Retype the entries exactly. Include every line.

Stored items

::::

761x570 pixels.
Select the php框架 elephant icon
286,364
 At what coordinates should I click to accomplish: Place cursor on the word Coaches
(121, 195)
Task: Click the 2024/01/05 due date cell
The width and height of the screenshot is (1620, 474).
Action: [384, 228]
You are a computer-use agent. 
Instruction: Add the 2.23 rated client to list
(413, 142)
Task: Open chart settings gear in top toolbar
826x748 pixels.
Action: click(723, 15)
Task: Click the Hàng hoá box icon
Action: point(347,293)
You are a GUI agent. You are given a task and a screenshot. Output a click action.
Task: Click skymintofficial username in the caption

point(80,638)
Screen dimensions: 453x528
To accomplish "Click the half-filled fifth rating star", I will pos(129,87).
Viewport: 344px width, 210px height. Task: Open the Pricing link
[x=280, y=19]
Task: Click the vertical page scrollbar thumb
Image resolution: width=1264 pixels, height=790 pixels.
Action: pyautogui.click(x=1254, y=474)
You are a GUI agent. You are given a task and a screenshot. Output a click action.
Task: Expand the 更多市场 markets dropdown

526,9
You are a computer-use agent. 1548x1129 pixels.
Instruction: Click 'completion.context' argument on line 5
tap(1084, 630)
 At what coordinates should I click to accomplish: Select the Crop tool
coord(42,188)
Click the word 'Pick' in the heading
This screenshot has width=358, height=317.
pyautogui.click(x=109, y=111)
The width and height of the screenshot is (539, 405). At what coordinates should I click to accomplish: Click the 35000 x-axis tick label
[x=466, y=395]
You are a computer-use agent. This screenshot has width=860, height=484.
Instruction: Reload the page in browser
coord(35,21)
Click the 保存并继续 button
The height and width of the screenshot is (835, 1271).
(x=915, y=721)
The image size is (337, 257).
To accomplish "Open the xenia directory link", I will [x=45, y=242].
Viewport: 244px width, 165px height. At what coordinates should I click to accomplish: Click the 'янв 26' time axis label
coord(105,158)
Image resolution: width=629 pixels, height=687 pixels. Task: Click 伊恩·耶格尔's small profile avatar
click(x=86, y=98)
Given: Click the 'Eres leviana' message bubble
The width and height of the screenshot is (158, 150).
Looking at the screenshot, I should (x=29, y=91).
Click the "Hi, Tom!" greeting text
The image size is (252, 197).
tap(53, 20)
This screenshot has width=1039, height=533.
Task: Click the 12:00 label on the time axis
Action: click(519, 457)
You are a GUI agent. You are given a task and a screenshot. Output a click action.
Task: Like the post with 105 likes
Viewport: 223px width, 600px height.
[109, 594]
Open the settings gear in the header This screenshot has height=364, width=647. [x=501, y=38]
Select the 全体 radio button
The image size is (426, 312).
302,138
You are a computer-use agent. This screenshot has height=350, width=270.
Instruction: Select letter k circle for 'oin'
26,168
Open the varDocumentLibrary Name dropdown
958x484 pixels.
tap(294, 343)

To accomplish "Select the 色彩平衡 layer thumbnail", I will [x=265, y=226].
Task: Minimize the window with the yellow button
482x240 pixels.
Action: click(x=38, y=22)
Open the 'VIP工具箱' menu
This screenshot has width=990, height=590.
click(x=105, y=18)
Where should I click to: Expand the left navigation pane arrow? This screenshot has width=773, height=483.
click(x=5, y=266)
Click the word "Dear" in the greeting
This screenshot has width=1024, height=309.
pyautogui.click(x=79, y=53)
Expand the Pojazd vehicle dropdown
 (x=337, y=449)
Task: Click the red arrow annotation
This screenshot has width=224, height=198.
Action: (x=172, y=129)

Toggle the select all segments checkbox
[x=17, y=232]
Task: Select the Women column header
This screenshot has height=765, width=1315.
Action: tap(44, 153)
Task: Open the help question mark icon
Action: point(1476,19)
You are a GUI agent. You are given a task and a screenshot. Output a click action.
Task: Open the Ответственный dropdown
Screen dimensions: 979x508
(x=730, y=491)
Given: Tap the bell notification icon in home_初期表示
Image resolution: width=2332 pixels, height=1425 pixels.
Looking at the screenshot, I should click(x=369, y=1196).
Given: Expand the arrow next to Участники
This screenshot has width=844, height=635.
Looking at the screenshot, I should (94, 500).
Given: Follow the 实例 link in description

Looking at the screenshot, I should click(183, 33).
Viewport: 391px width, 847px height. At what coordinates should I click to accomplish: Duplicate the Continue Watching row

::::

▸ RESULT FOR THIS EXERCISE
761x570 pixels.
Select the php框架 elephant icon
286,364
 At what coordinates should I click to accomplish: Place cursor on the word Coaches
(121, 195)
Task: Click the 2024/01/05 due date cell
The width and height of the screenshot is (1620, 474).
Action: [384, 228]
You are a computer-use agent. 
Instruction: Add the 2.23 rated client to list
(413, 142)
Task: Open chart settings gear in top toolbar
826x748 pixels.
Action: click(723, 15)
Task: Click the Hàng hoá box icon
Action: point(347,293)
You are a GUI agent. You are given a task and a screenshot. Output a click action.
Task: Click skymintofficial username in the caption

point(80,638)
Screen dimensions: 453x528
To accomplish "Click the half-filled fifth rating star", I will pos(129,87).
Viewport: 344px width, 210px height. Task: Open the Pricing link
[x=280, y=19]
Task: Click the vertical page scrollbar thumb
Image resolution: width=1264 pixels, height=790 pixels.
Action: pyautogui.click(x=1254, y=474)
You are a GUI agent. You are given a task and a screenshot. Output a click action.
Task: Expand the 更多市场 markets dropdown

526,9
You are a computer-use agent. 1548x1129 pixels.
Instruction: Click 'completion.context' argument on line 5
tap(1084, 630)
 At what coordinates should I click to accomplish: Select the Crop tool
coord(42,188)
Click the word 'Pick' in the heading
This screenshot has width=358, height=317.
pyautogui.click(x=109, y=111)
The width and height of the screenshot is (539, 405). At what coordinates should I click to accomplish: Click the 35000 x-axis tick label
[x=466, y=395]
You are a computer-use agent. This screenshot has width=860, height=484.
Instruction: Reload the page in browser
coord(35,21)
Click the 保存并继续 button
The height and width of the screenshot is (835, 1271).
(x=915, y=721)
The image size is (337, 257).
To accomplish "Open the xenia directory link", I will [x=45, y=242].
Viewport: 244px width, 165px height. At what coordinates should I click to accomplish: Click the 'янв 26' time axis label
coord(105,158)
Image resolution: width=629 pixels, height=687 pixels. Task: Click 伊恩·耶格尔's small profile avatar
click(x=86, y=98)
Given: Click the 'Eres leviana' message bubble
The width and height of the screenshot is (158, 150).
Looking at the screenshot, I should (x=29, y=91).
Click the "Hi, Tom!" greeting text
The image size is (252, 197).
tap(53, 20)
This screenshot has width=1039, height=533.
Task: Click the 12:00 label on the time axis
Action: click(519, 457)
You are a GUI agent. You are given a task and a screenshot. Output a click action.
Task: Like the post with 105 likes
Viewport: 223px width, 600px height.
[109, 594]
Open the settings gear in the header This screenshot has height=364, width=647. [x=501, y=38]
Select the 全体 radio button
The image size is (426, 312).
302,138
You are a computer-use agent. This screenshot has height=350, width=270.
Instruction: Select letter k circle for 'oin'
26,168
Open the varDocumentLibrary Name dropdown
958x484 pixels.
tap(294, 343)

To accomplish "Select the 色彩平衡 layer thumbnail", I will [x=265, y=226].
Task: Minimize the window with the yellow button
482x240 pixels.
Action: click(x=38, y=22)
Open the 'VIP工具箱' menu
This screenshot has width=990, height=590.
click(x=105, y=18)
Where should I click to: Expand the left navigation pane arrow? This screenshot has width=773, height=483.
click(x=5, y=266)
Click the word "Dear" in the greeting
This screenshot has width=1024, height=309.
pyautogui.click(x=79, y=53)
Expand the Pojazd vehicle dropdown
 (x=337, y=449)
Task: Click the red arrow annotation
This screenshot has width=224, height=198.
Action: (x=172, y=129)

Toggle the select all segments checkbox
[x=17, y=232]
Task: Select the Women column header
This screenshot has height=765, width=1315.
Action: tap(44, 153)
Task: Open the help question mark icon
Action: point(1476,19)
You are a GUI agent. You are given a task and a screenshot. Output a click action.
Task: Open the Ответственный dropdown
Screen dimensions: 979x508
(x=730, y=491)
Given: Tap the bell notification icon in home_初期表示
Image resolution: width=2332 pixels, height=1425 pixels.
Looking at the screenshot, I should click(x=369, y=1196).
Given: Expand the arrow next to Участники
This screenshot has width=844, height=635.
Looking at the screenshot, I should (94, 500).
Given: Follow the 实例 link in description

Looking at the screenshot, I should click(183, 33).
Viewport: 391px width, 847px height. At what coordinates should I click to accomplish: Duplicate the Continue Watching row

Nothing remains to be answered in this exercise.